Pressure exerted by a single electron in an spherical bubble

Question

This is from APhO 2010, Problem 3, Part (A)

When an electron is planted inside liquid helium, it can repel atoms of liquid helium and form what is called an electron bubble. The bubble contains nothing but the electron itself. We shall be interested mainly in its size and stability.

We use $\Delta f$ to denote the uncertainty of a quantity $f$. The components of an electron’s position vector $\vec{q}=(x,y,z)$ and momentum vector $\vec{p} = (p_x, p_y, p_z)$ must obey Heisenberg’s uncertainty relations $\Delta q_\alpha \Delta p_\alpha \geq \frac{\hbar}{2}$ where $\hbar$ is the Planck constant divided by $2\pi$ and $\alpha = x, y, z$.

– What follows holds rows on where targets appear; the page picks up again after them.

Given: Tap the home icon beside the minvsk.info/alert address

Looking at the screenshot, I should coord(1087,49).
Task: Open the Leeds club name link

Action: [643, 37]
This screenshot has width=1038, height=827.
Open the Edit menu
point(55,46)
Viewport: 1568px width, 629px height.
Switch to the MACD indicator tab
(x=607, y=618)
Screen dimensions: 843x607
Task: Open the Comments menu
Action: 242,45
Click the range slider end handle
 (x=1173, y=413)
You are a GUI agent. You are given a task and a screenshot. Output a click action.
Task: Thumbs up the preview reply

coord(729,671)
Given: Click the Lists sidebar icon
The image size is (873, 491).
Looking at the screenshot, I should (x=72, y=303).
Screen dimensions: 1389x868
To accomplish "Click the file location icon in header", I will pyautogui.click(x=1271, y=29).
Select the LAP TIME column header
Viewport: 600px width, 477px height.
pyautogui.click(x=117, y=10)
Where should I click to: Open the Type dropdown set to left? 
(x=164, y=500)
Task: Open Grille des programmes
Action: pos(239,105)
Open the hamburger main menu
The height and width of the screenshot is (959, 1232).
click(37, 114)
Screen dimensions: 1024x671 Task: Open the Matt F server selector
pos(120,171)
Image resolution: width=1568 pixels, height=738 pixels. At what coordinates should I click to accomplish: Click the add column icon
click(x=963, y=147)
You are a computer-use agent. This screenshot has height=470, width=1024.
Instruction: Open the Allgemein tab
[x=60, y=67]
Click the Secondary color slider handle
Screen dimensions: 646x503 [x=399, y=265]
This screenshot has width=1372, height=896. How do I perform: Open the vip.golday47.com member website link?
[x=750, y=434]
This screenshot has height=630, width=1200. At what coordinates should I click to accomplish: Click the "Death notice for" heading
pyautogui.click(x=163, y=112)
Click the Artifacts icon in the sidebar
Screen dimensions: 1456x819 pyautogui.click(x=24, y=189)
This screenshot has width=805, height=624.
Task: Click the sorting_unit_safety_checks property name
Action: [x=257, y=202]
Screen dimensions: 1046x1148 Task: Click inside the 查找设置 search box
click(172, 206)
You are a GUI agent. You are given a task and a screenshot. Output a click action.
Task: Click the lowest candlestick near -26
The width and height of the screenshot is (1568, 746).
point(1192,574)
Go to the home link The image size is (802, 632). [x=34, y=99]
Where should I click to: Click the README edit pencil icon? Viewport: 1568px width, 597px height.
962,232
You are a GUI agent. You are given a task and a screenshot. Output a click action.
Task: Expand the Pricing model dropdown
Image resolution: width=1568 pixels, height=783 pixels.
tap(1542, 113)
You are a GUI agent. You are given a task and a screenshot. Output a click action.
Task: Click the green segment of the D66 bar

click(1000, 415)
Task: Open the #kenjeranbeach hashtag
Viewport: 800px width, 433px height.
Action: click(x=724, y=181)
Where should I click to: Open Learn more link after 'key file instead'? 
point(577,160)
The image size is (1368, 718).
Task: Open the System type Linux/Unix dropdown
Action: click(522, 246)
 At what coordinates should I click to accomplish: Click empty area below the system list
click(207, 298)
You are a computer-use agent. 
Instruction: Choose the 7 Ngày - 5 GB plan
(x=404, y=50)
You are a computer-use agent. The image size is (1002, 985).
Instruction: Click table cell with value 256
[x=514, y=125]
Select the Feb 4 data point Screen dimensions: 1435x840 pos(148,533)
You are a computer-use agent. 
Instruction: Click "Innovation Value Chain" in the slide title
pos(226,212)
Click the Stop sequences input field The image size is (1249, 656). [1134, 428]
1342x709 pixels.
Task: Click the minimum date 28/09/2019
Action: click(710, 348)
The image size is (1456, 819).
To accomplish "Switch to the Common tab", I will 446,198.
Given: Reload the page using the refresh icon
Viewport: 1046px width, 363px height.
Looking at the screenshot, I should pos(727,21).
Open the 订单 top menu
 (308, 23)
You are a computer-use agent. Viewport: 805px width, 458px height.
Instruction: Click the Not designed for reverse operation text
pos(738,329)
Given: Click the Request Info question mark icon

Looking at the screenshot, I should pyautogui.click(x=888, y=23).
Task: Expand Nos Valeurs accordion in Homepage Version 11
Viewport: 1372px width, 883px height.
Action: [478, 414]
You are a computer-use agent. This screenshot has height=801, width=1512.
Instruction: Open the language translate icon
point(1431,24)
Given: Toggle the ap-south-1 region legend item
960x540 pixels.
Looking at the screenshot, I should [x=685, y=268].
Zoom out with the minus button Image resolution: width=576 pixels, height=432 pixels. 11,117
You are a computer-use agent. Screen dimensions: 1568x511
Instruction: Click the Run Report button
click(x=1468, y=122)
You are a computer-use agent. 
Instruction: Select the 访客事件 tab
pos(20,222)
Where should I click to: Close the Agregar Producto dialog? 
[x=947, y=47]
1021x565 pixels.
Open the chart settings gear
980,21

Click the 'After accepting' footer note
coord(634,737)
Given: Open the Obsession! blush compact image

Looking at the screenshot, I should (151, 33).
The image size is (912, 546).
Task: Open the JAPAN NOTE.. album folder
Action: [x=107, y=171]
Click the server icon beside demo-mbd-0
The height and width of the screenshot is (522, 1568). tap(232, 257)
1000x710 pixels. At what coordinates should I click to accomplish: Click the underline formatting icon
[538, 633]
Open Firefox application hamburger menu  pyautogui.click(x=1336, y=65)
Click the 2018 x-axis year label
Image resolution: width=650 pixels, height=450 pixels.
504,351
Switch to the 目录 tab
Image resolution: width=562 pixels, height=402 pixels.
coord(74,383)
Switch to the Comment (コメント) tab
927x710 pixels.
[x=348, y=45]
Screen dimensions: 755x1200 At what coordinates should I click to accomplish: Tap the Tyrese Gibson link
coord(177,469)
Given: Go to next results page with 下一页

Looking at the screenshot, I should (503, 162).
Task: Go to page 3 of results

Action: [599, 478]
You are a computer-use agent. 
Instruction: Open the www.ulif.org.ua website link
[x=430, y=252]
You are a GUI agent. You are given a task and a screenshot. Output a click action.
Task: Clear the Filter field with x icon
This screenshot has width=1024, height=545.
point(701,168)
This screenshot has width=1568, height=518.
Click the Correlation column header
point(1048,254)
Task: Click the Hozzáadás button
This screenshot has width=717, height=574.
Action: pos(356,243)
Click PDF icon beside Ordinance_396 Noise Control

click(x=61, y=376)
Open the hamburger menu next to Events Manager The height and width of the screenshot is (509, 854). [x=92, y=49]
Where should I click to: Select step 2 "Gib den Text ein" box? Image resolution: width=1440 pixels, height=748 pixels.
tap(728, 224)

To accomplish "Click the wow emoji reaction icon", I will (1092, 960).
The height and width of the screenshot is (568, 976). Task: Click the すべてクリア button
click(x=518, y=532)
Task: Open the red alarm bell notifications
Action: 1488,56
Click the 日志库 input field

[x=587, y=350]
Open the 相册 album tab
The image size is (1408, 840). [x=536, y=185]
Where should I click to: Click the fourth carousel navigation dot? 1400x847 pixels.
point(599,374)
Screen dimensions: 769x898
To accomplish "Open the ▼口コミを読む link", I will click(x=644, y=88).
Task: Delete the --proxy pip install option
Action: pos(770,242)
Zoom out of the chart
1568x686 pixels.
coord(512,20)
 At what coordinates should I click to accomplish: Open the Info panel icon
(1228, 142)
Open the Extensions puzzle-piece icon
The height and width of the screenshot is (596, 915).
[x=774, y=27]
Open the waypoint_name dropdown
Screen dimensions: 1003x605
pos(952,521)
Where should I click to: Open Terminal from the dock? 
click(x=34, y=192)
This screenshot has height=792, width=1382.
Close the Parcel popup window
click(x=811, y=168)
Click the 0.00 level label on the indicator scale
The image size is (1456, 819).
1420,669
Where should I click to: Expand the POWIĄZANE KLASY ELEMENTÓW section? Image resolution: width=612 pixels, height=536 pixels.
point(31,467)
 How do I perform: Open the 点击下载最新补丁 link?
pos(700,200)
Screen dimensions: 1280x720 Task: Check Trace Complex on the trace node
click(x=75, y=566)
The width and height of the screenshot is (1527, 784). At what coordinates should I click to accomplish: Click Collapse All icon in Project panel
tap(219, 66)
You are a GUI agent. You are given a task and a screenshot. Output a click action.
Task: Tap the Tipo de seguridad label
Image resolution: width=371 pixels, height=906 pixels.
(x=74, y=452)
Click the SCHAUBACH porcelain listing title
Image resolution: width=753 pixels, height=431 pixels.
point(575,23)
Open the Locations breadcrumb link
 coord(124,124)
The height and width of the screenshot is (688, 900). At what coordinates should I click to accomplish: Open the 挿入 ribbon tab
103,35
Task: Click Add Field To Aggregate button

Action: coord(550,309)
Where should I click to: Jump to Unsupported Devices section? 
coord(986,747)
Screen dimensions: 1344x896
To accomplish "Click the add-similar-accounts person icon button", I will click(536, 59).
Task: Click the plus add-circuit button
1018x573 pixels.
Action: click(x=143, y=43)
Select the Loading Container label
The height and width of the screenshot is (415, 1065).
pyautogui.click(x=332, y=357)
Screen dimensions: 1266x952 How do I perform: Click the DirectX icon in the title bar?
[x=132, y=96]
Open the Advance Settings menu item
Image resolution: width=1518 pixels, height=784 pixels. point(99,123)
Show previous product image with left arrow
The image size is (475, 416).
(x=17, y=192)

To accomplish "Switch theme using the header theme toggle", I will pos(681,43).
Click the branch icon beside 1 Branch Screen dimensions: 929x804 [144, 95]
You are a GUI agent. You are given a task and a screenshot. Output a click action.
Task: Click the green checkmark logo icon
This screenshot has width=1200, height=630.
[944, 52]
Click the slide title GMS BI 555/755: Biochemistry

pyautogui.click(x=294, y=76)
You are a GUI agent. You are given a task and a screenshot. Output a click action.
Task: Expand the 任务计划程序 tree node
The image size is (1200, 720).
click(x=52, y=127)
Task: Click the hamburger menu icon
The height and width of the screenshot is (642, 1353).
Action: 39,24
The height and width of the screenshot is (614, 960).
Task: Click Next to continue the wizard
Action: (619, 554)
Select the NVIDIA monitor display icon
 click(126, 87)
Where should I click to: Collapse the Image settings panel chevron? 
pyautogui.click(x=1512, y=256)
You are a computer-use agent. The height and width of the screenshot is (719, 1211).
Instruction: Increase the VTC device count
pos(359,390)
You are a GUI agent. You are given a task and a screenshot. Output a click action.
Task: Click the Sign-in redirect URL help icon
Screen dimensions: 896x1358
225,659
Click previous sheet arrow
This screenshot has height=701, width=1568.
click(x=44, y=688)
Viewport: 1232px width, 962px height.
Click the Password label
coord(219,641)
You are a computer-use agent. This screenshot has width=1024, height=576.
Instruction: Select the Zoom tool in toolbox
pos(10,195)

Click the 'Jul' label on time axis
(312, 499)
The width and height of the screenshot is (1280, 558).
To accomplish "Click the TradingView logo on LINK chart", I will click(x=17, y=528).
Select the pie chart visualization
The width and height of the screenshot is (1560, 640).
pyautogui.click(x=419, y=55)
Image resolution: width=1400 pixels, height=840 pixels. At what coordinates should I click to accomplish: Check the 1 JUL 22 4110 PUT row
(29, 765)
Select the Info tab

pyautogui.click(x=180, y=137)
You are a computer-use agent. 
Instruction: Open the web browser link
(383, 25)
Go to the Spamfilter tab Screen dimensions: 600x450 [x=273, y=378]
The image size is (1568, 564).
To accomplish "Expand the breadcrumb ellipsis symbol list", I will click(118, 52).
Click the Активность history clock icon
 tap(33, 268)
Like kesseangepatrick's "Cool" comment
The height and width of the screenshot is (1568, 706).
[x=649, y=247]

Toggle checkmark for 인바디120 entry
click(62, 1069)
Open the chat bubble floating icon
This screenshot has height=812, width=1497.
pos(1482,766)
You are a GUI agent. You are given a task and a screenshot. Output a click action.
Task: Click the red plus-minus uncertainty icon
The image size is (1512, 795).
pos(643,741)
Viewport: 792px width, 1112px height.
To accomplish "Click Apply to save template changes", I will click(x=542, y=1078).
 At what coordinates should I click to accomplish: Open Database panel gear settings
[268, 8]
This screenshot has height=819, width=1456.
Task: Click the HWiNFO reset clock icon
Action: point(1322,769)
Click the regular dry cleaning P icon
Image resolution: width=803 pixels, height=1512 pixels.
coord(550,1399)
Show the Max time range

We shall assume the electron bubble to be isotropic and its interface with liquid helium is a sharp spherical surface. The liquid is kept at a constant temperature very close to $0$ K with its surface tension $\sigma$ given by $3.75 \times 10^{-4} \text{ N m}^{-1}$ and its electrostatic responses to the electron bubble may be neglected.

Consider an electron bubble in liquid helium with an equilibrium radius $R$. The electron, of mass $m$, moves freely inside the bubble with kinetic energy $E_k$ and exerts pressure $P_e$ on the inner side of the bubble-liquid interface. The pressure exerted by liquid helium on the outer side of the interface is $P_\text{He}$.

Find a relation between $E_k$ and $P_e$

I'm having a bit of trouble with this problem, and with the official solutions.

By assuming that 'the electron moves freely' and 'its interface ... is a sharp spherical surface'; I believe that the potential energy is $0$ inside the sphere and $\infty$ outside. Hence this is the case of an infinite spherical well (which I do NOT know how to solve, and I believe is out of the scope of this question).

Of course, the wave function must vanish at the surface of the sphere. Hence the electron is not uniformly distributed throughout the sphere. As a result, the usual method to find the pressure as in the kinetic theory of gases (like the derivation given in Blundell and Blundell section 6.1) would be irrelevant.

It seems puzzling then that the result comes to be identical, ie $PV = \frac{2}{3} E_k$.

Of course, if I knew the wavefunction, or more specifically $E_k$; I could then employ classically $4\pi R^2 P = \frac{\partial E_k}{\partial R}$ (or since $E_k$ should be quantized, going through the standard calculations through $Z$, the partition function).

I have looked at the solutions, and I feel they treat the problem superficially. How would I solve this problem rigorously?

Answer 1

Model extensions include a term covering the initial shock-driven acceleration of the bubble wall, an automated method determining shock front position and pressure decay and a complete energy balance for the partitioning of absorbed energy into vaporization, bubble and shock wave energy and dissipation through viscosity and condensation. Pressure is thus directly proportional to temperature density per geometrical spacetime unit, as only indirectly hinted at by Gay-Lussac’s law. Here :

1. There is NOT a very large number N of electrons , all identical and each having mass m.

2. The electrons do not obey Newton’s laws and are in discontinuous motion, which is chaotic rather than random AND anisotropic, that is, not the same in all directions.

3. The electrons are much smaller than the average distance between them, so their total volume is much less than that of their spherical bubble container (which has volume V).

The root mean square velocity is the square root of the average of the square of the velocity. The reason we use the rms velocity instead of the average is that for a typical electron chamber , the net velocity is zero since the electrons are moving in all directions.